ResMed worked with service provider Oconics to deploy the system. Other Microsoft partners at the event included Fastrack Technology, Stargate and Dimension Data.
Yoni Kirsh, managing director of Fastrack Technology deployed Office 2010 for the NSW Department of Education and Training. He said the company has "never before been so excited.
"Microsoft have connected it all," he said. "Microsoft gave us access in March last year. You can see very clearly across Outlook, Project and Visio that it's now really consistent across the board. That is the key in terms of user acceptance and user adoption is the consistency.

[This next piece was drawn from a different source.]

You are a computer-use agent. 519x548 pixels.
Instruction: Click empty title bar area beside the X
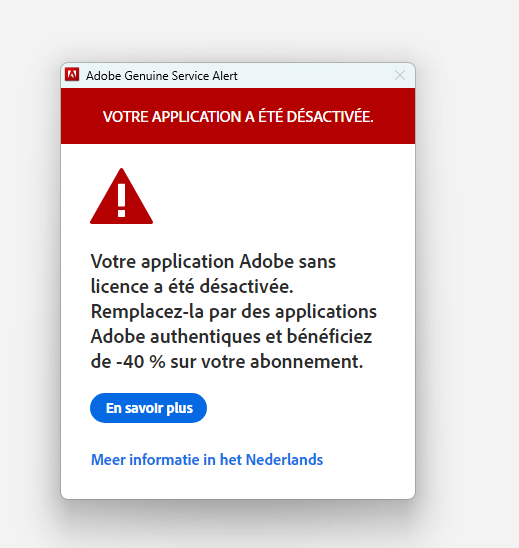click(315, 75)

"With 2007, we only felt we got half of it. There were still a number of applications that didn't get the ribbon makeover and so the piece of feedback we gave was, look this is fantastic, but let's make it consistent across the suite applications."
Kish gave the example of a teacher with 30 students in a classroom each at a netbook. Using OneNote or the co-author function in Word, a teacher could sit at their desk and comment in real-time as a student works on a document instead of walking around the classroom.
"It potentially opens up more one-on-one interactions that would have never been possible," he said.
Cloud
Meanwhile, Fellows used today's launch to tout Microsoft's cloud strategy.
She said that in future, "every single Microsoft product will be built on the cloud."
"Cloud is not a fad, it is a fundamental and significant generational shift," she said. "We were grounded on the PC, this provides a connected experience.
"We hope we can improve your productivity by redefining productivity on the PC, phone and browser - so you can work anywhere."
Microsoft Office 2010 retail version will be released to retailers on June 15.